*Task brief*.
The answer must reproduce every record exactly, with all pictures omitted.

----- Input data -----

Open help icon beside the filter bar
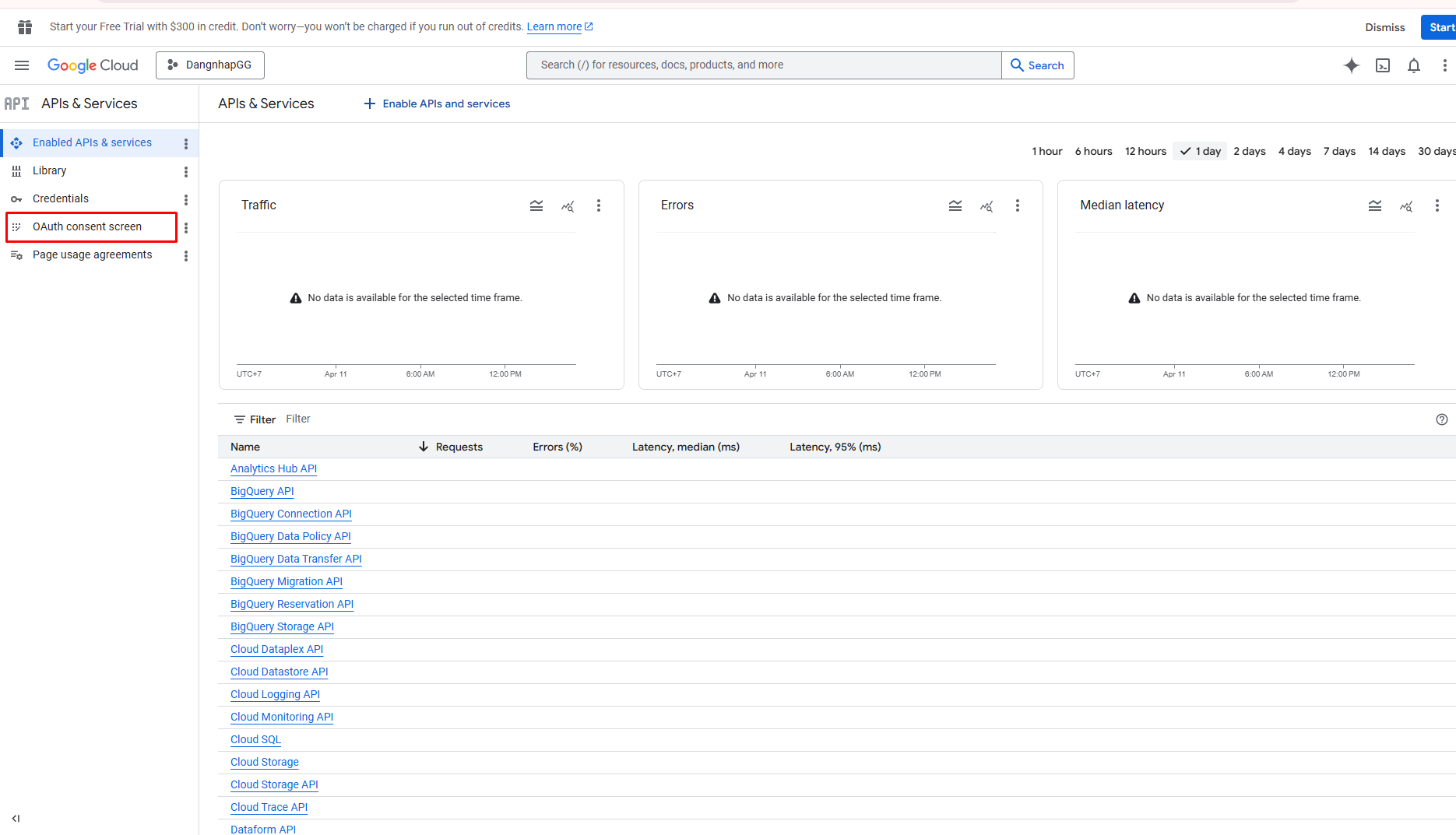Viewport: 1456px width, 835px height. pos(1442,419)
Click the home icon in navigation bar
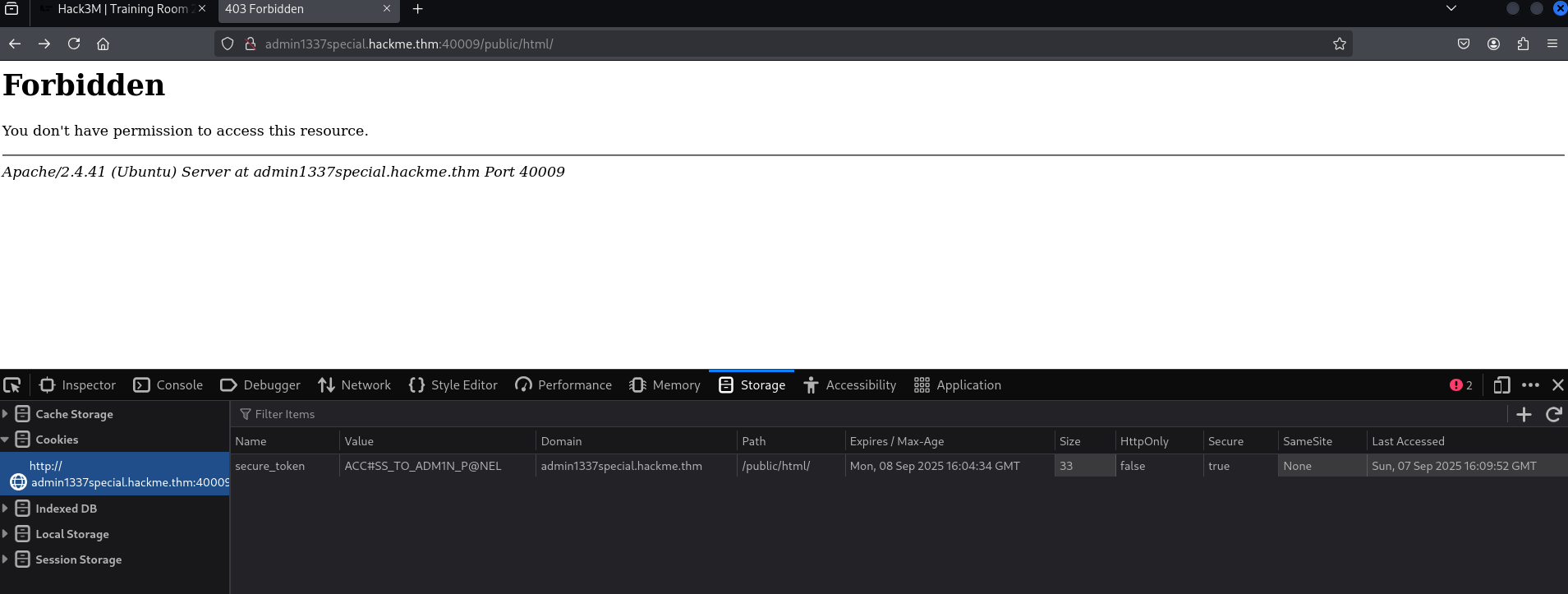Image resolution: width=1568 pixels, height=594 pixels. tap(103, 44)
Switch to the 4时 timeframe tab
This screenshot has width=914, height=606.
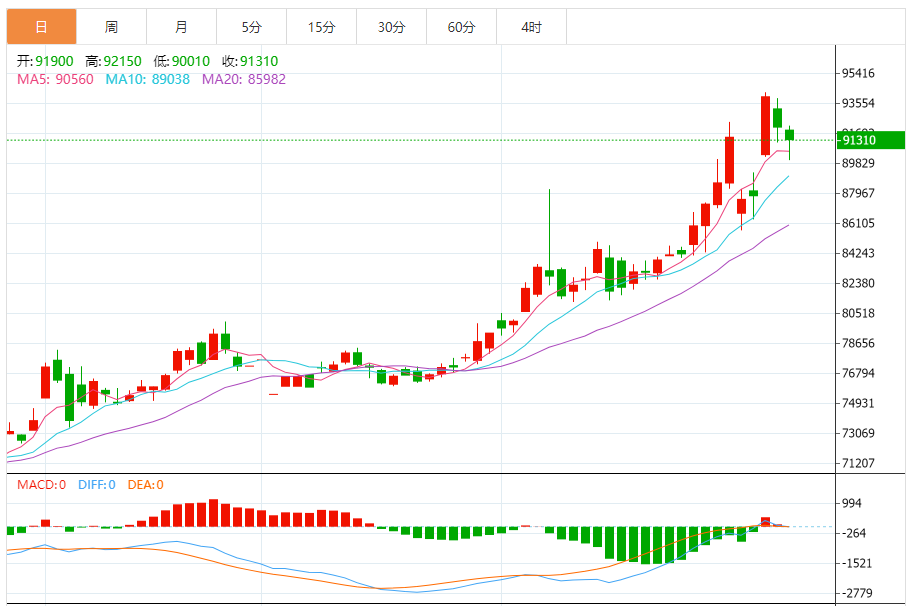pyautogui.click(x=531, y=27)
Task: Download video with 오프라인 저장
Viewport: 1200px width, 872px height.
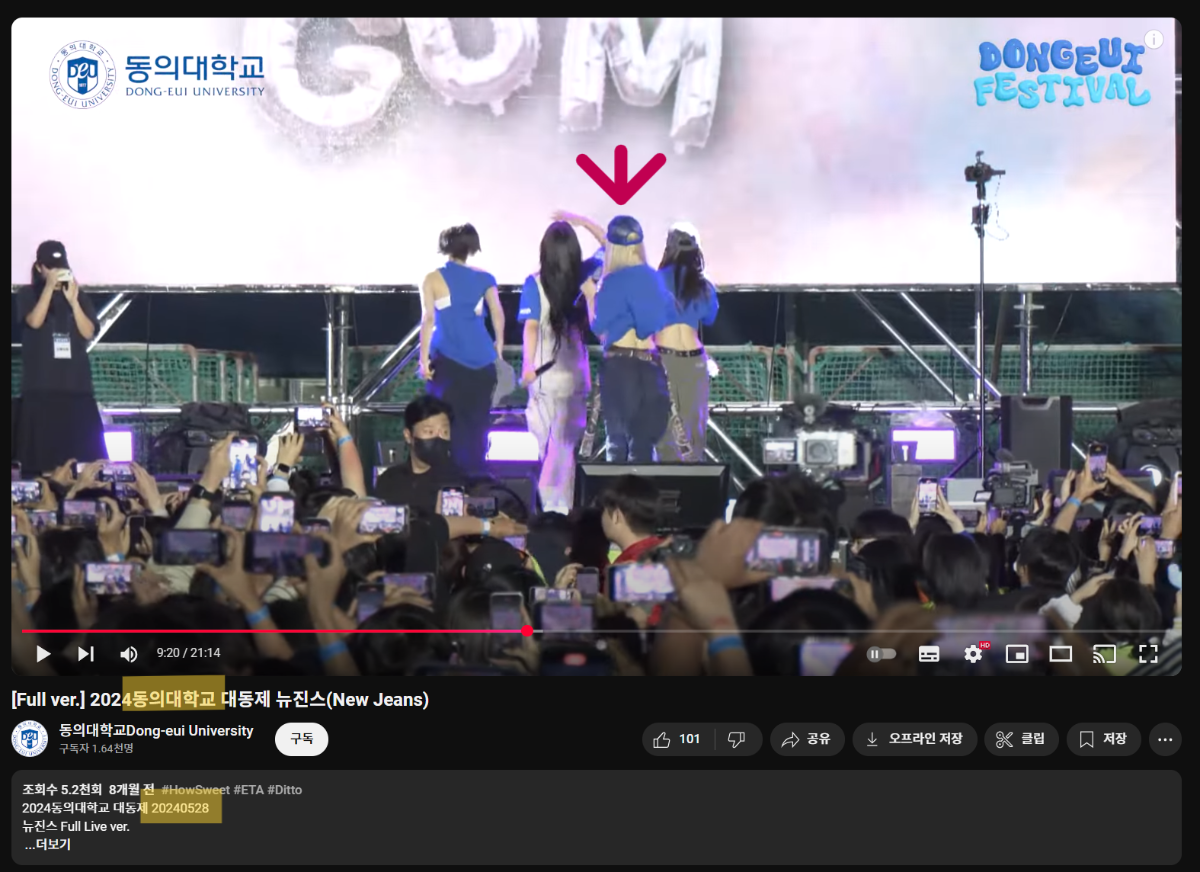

-----

*Solution for this task*.
Open help icon beside the filter bar
Viewport: 1456px width, 835px height. pos(1442,419)
Click the home icon in navigation bar
Image resolution: width=1568 pixels, height=594 pixels. tap(103, 44)
Switch to the 4时 timeframe tab
This screenshot has width=914, height=606.
pyautogui.click(x=531, y=27)
Task: Download video with 오프라인 저장
Viewport: 1200px width, 872px height.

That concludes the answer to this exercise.